Oh you are sure you get 20 plies in 30 minutes a move i guess?

As for playing Diep, in some months from now it should play online so you can play whatever time control there i suppose.

But the whole point is, for a few months now i have seen you guys post about how 'strong' Komodo's evaluation is.

to me it seems very similar to deepsjeng's evaluation though which looks again from a distance at rybka/fruit evaluation with a few small additions - and no i don't claim anything has been copied.

I say *similar*.

You already admitted that you took over the material evaluation from Rybka.

Now all those months you claim that something much of a beancounter like that has worlds 'strongest' evaluation and a 'lot of knowledge' (my own words).

In fact Diep has 20x more knowledge. Sure very bad tuned, despite already big experiments from my viewpoint to see what bugs i can get out using automatic parameter tuning.

Those claims is what i responded against.
In fact it's trivial you both don't even know how things have been tuned in Komodo and what the effect of parameter tuning is, otherwise you would've blindfolded grabbed the opportunity for a 1 ply match.

In fact i'm sure had Christophe theron been in this forum still, he would've directly posted to play 1 ply matches against some very old Tiger (and i bet Tiger would win every single match), as he knows something about making your own evaluation and you guys obviously do NOT.

That's what i wanted to demonstrate and it's more than obvious to everyone.

There is like a 100 engines out there now with nearly identical evaluation, only some minor search differences and some of them like deepsjeng and komodo know a tad more about passed pawns seemingly. That's such tiny differences - it's not even funny to do any claim about your evaluation function i'd say.

Vincent

lkaufman · Post by **lkaufman** » Mon Aug 13, 2012 6:29 pm

diep wrote:
lkaufman wrote:
diep wrote: If they don't accept any match as proving anything, then it doesn't make sense to do any test Uri.

If i have a normal match against Komodo, they claim diep is parallel and uses all cores and they just 1, so logically they lose.

On other hand i didn't optimize Diep for single core contests as just forward pruning a lot and super selective search helps you there, as todays evaluations seem to need 20 ply (selective plies - not really comparable with real plies) for the evaluation functions to get the maximum eloscaling and above 20 plies you see most engines hardly win elo each ply.

So the struggle is to get that 20 plies quickly no matter how dubious you search. If you search SMP you can get it at rapid levels if you have a bunch of cores.

In most of those superbullet tests they do nowadays of course no one gets that 20 ply yet.
Okay, Vincent, here is my proposal. If you look at the CCRL 40/40 rating list you will see that Komodo 5 on one core outrates a recent Ivanhoe running on FOUR cores by 13 elo. So let's have a match between Komodo 5 on one core and Diep on FOUR cores. If you win the match it will at least imply that Diep is stronger than Ivanhoe and is therefore one of the top 6 engines. Regarding time limit, I suggest 30' + 30" increment, since repeat time control testing is a big waste of time, playing out dead drawn endings at the same slow pace as the early middlegame. Any fairly short opening book/test suite is fine, as long as you reverse colors with the same opening after each game. Maybe fifty game match?
Note that this test does not require us to do anything, it only requires that you send a version of DIEP to the person who will run the match.
I expect Komodo will win the match. I say this because I believe that if Diep already had the level of Ivanhoe you would be selling it now. If you win the match you can safely go commercial and expect decent sales.
Oh you are sure you get 20 plies in 30 minutes a move i guess?

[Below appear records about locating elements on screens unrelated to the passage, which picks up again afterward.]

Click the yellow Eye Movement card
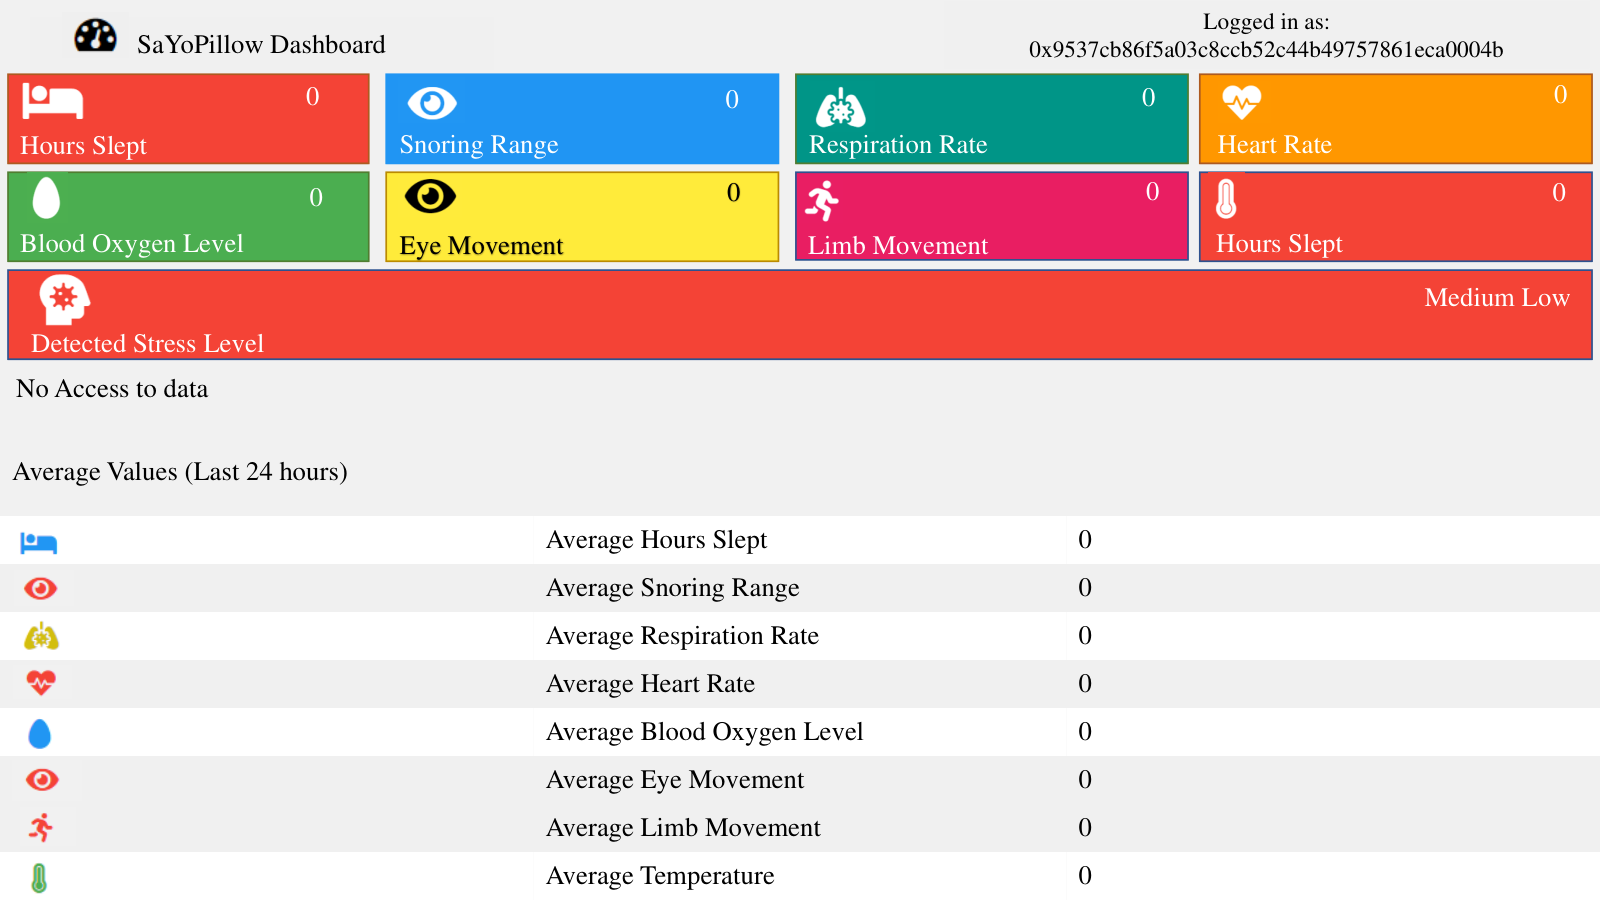Image resolution: width=1600 pixels, height=900 pixels. click(582, 217)
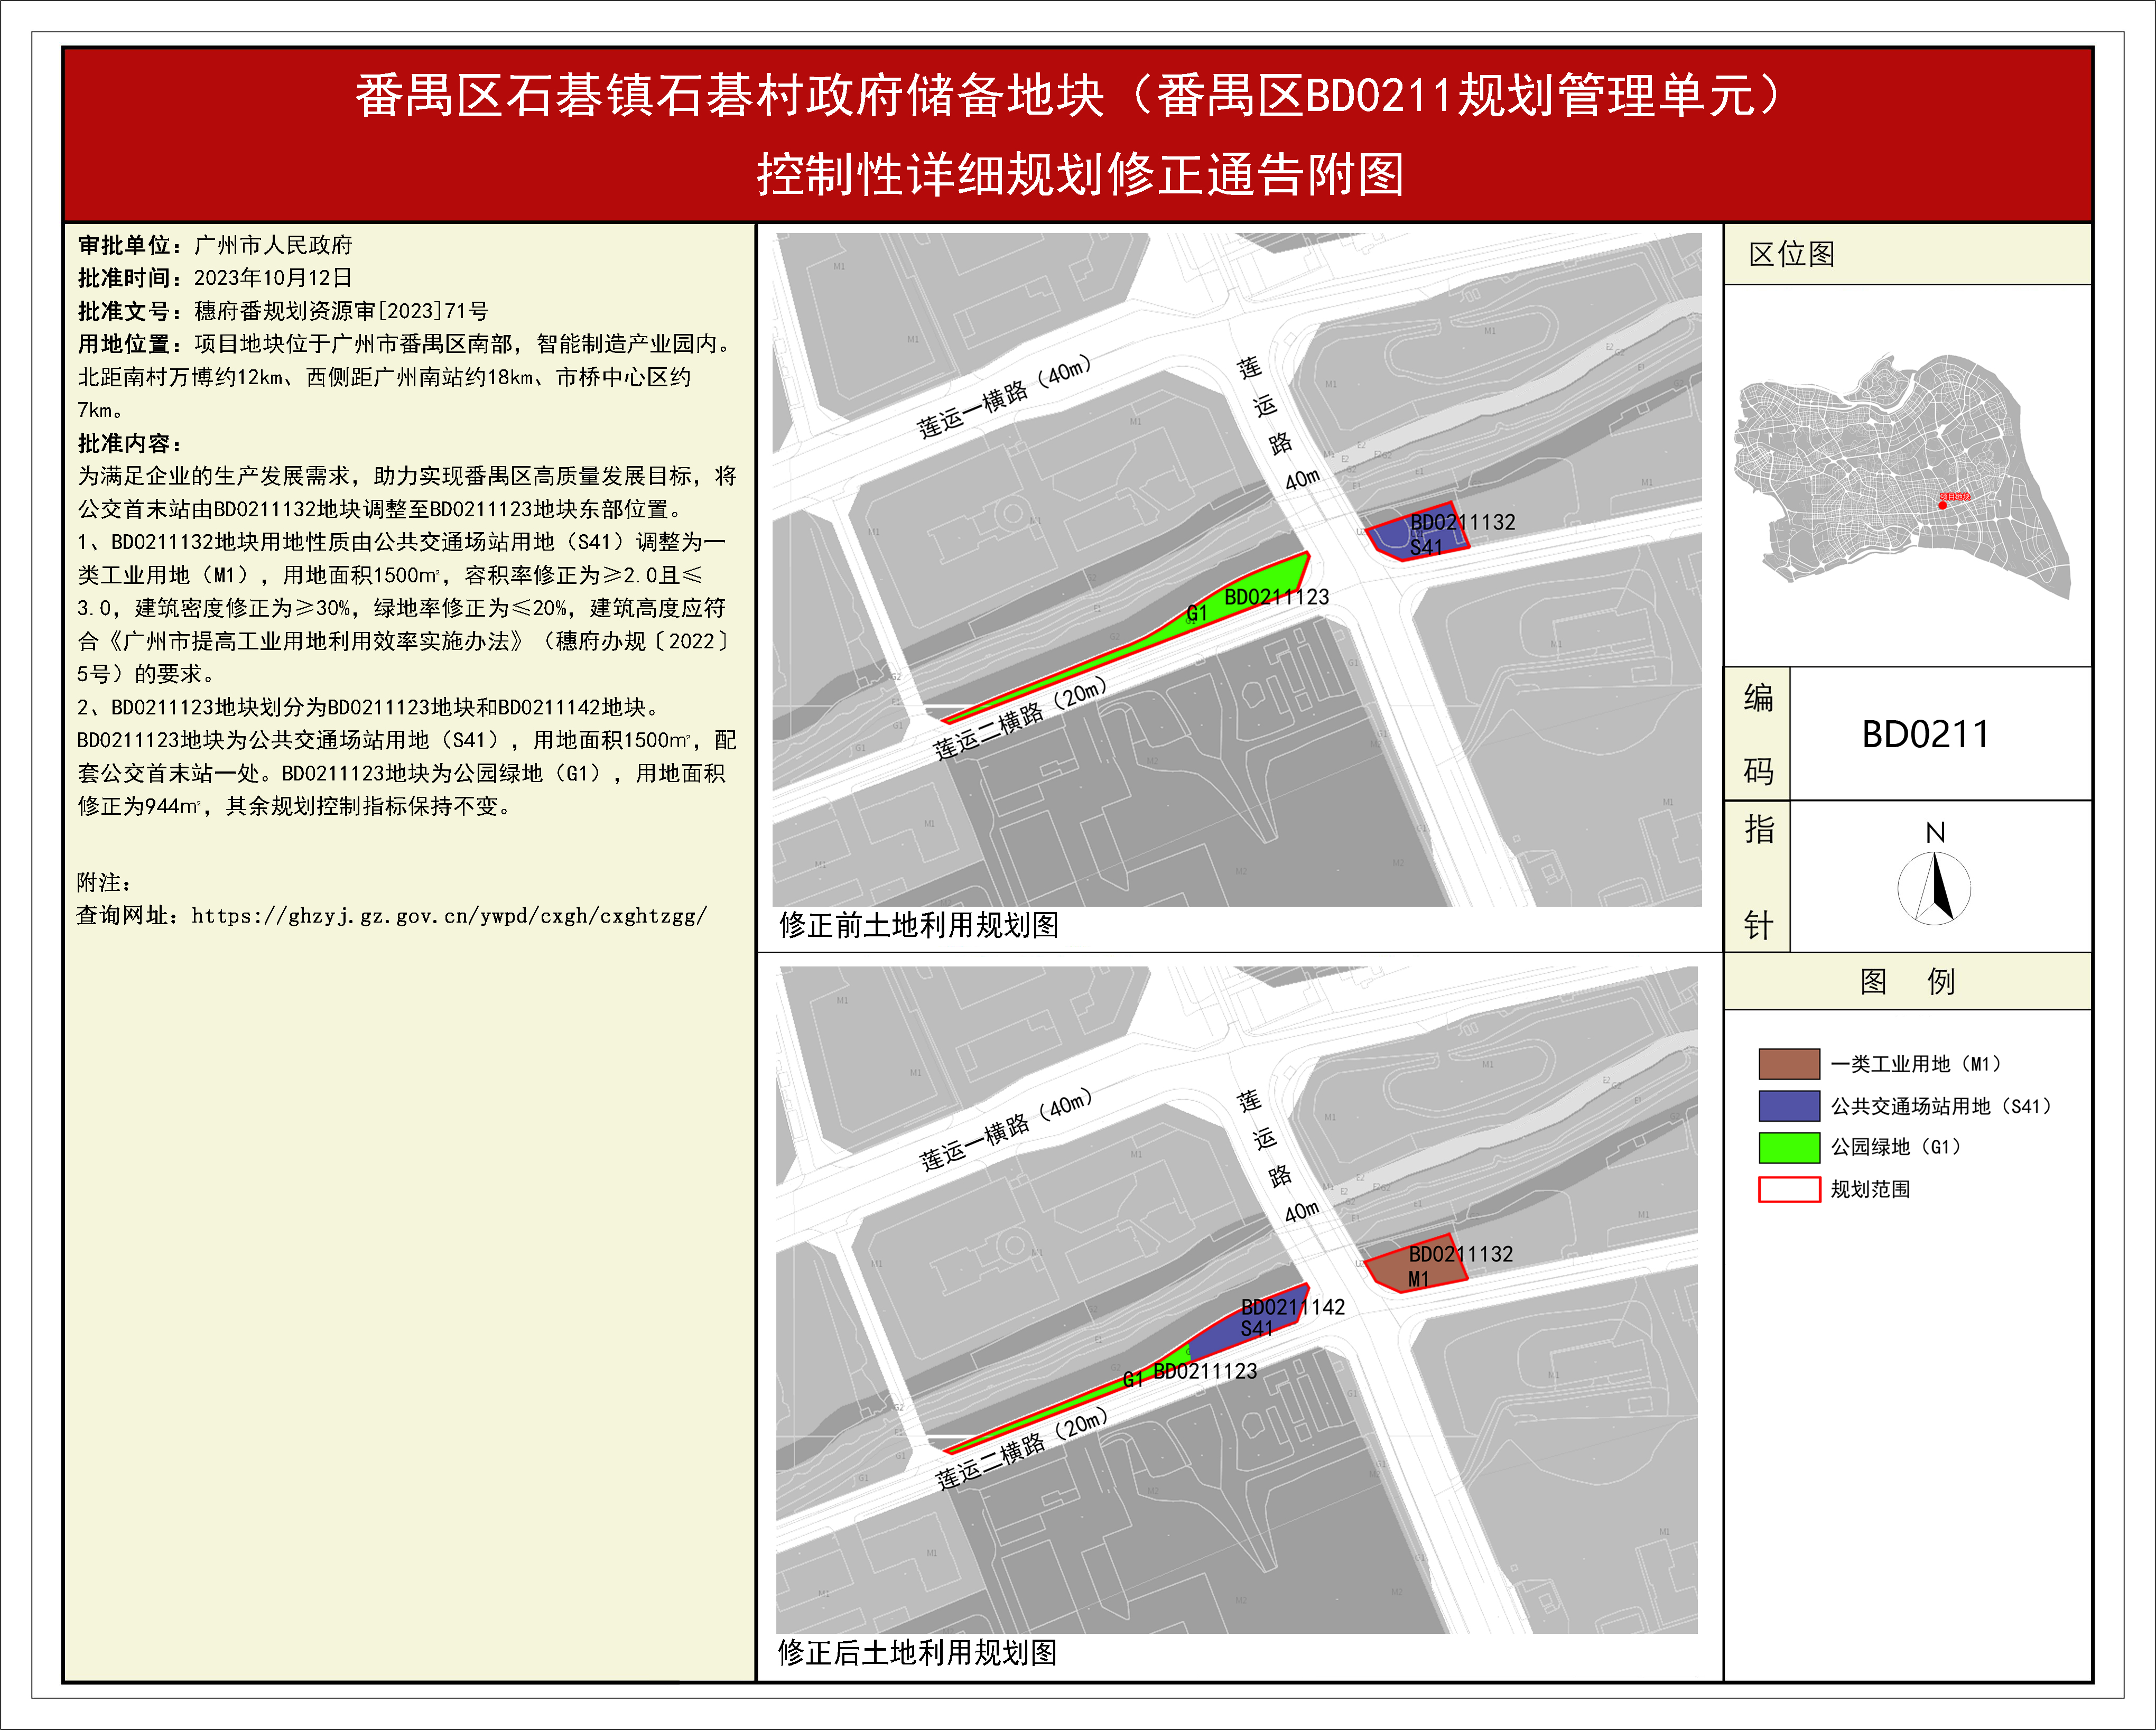The image size is (2156, 1730).
Task: Click the 修正后土地利用规划图 caption
Action: pyautogui.click(x=917, y=1652)
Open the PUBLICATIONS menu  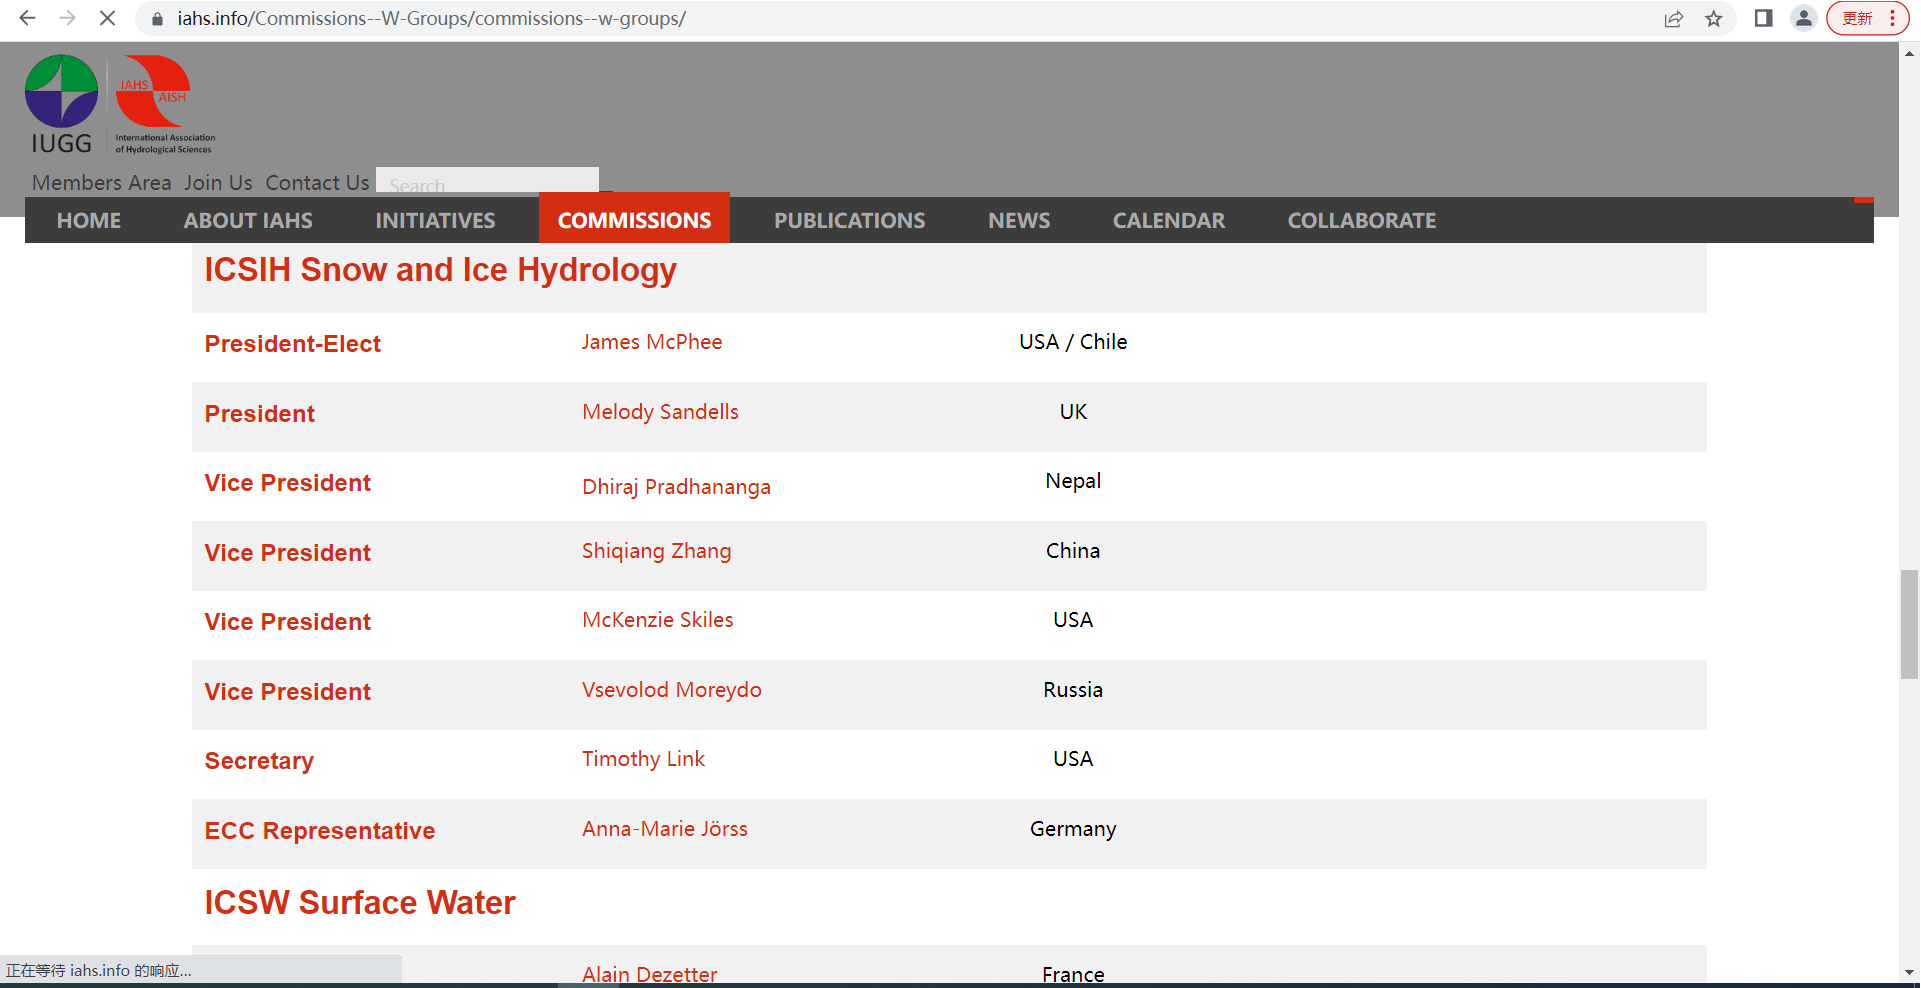(x=849, y=220)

As for playing Diep, in some months from now it should play online so you can play whatever time control there i suppose.

But the whole point is, for a few months now i have seen you guys post about how 'strong' Komodo's evaluation is.

to me it seems very similar to deepsjeng's evaluation though which looks again from a distance at rybka/fruit evaluation with a few small additions - and no i don't claim anything has been copied.

I say *similar*.

You already admitted that you took over the material evaluation from Rybka.

Now all those months you claim that something much of a beancounter like that has worlds 'strongest' evaluation and a 'lot of knowledge' (my own words).

In fact Diep has 20x more knowledge. Sure very bad tuned, despite already big experiments from my viewpoint to see what bugs i can get out using automatic parameter tuning.

Those claims is what i responded against.
In fact it's trivial you both don't even know how things have been tuned in Komodo and what the effect of parameter tuning is, otherwise you would've blindfolded grabbed the opportunity for a 1 ply match.

In fact i'm sure had Christophe theron been in this forum still, he would've directly posted to play 1 ply matches against some very old Tiger (and i bet Tiger would win every single match), as he knows something about making your own evaluation and you guys obviously do NOT.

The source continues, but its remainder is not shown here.